One of my partners approached me about leaving the firm and starting our own. He would make me a named partner after 3 years and I would make a percentage, which was supposed to be 2-3 times more than my salary. We had an anchor client giving us nationwide work which would require my full efforts. That was in 2008 – 30 days before the great recession. The anchor client went into bankruptcy and we had no backup plan. I now had a big mortgage and I didn’t know how I was going to pay it. The anxiety and panic kept me up half the night, every night, for weeks on end. I listened to my dad say, “This too shall pass.” And again it did. We worked hard, took loans, reduced our rates, and started taking contingency cases. We made it through. When the market turned – as it always does – we more than filled in our one anchor client and started hiring.

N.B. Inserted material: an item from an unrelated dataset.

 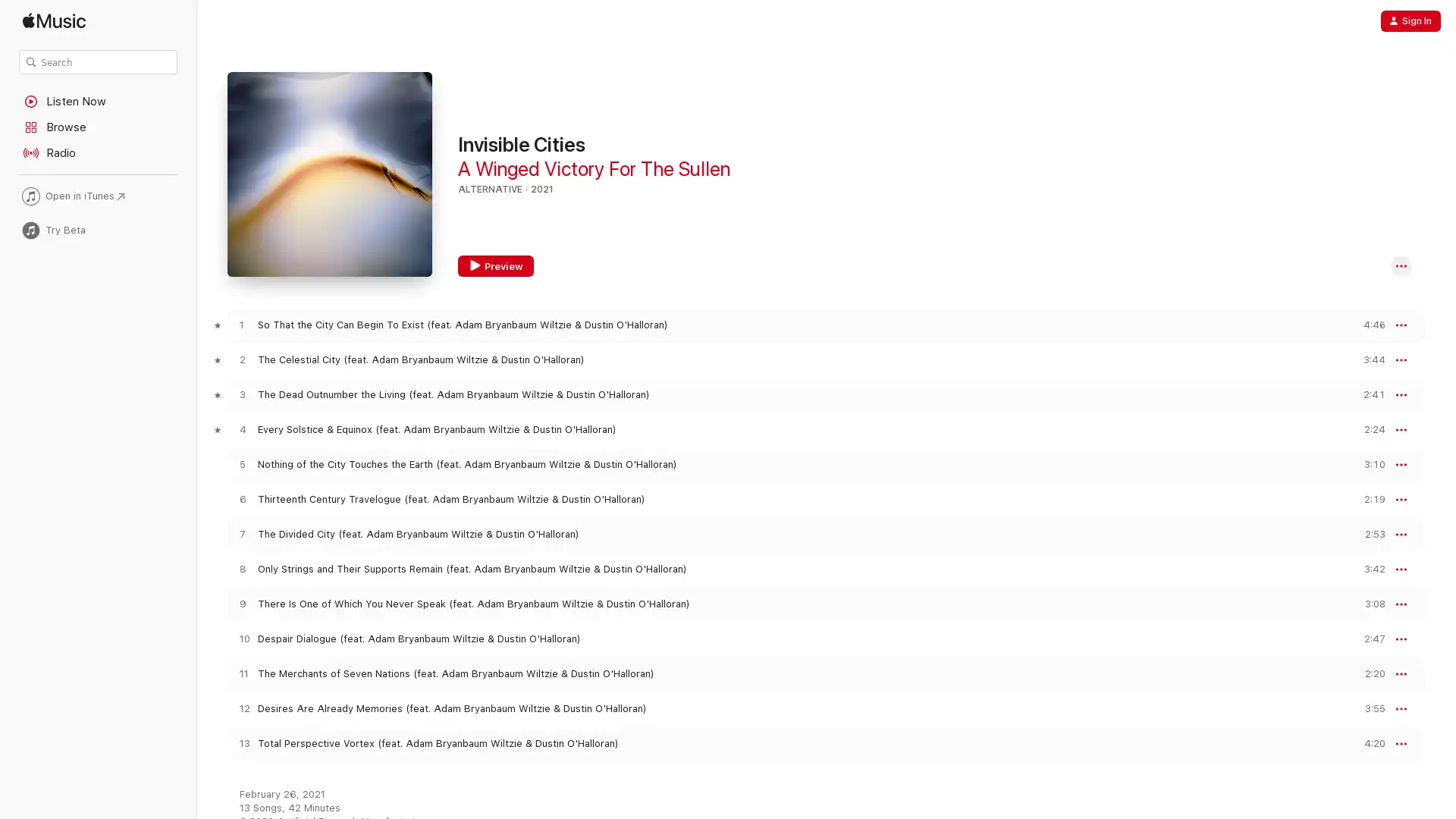 I want to click on Preview, so click(x=1368, y=394).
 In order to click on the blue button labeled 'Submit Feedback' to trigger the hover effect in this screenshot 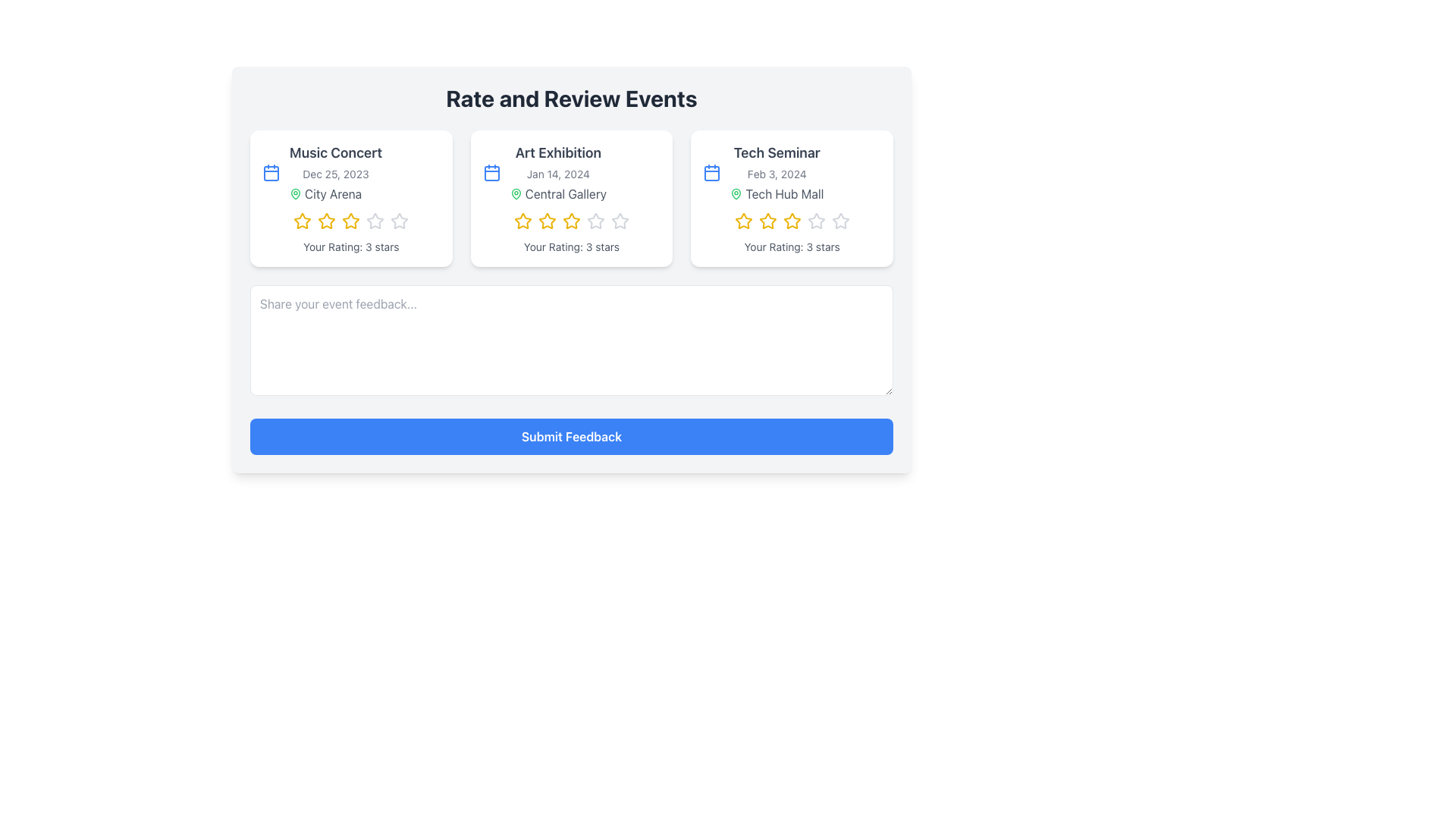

I left an established plaintiff’s firm in January of this year to start Fell Law, PC. I should have predicted something crazy would happen. But you know what? This too shall pass. It always has and it will again.
My dear students, This too shall pass. You will graduate. You will get a job. The market will turn as quickly as it dropped. You will not just survive, you will thrive. Don’t worry about the future because your grave predictions are necessarily wrong. Focus your energy on sowing seeds that will bear fruit after you graduate. Build relationships, write articles, follow lawyers you admire and learn from them, find out what’s important to you so when the market turns and a world of options are at your feet, you are armed to make the best long term choice. This too shall pass. It always does.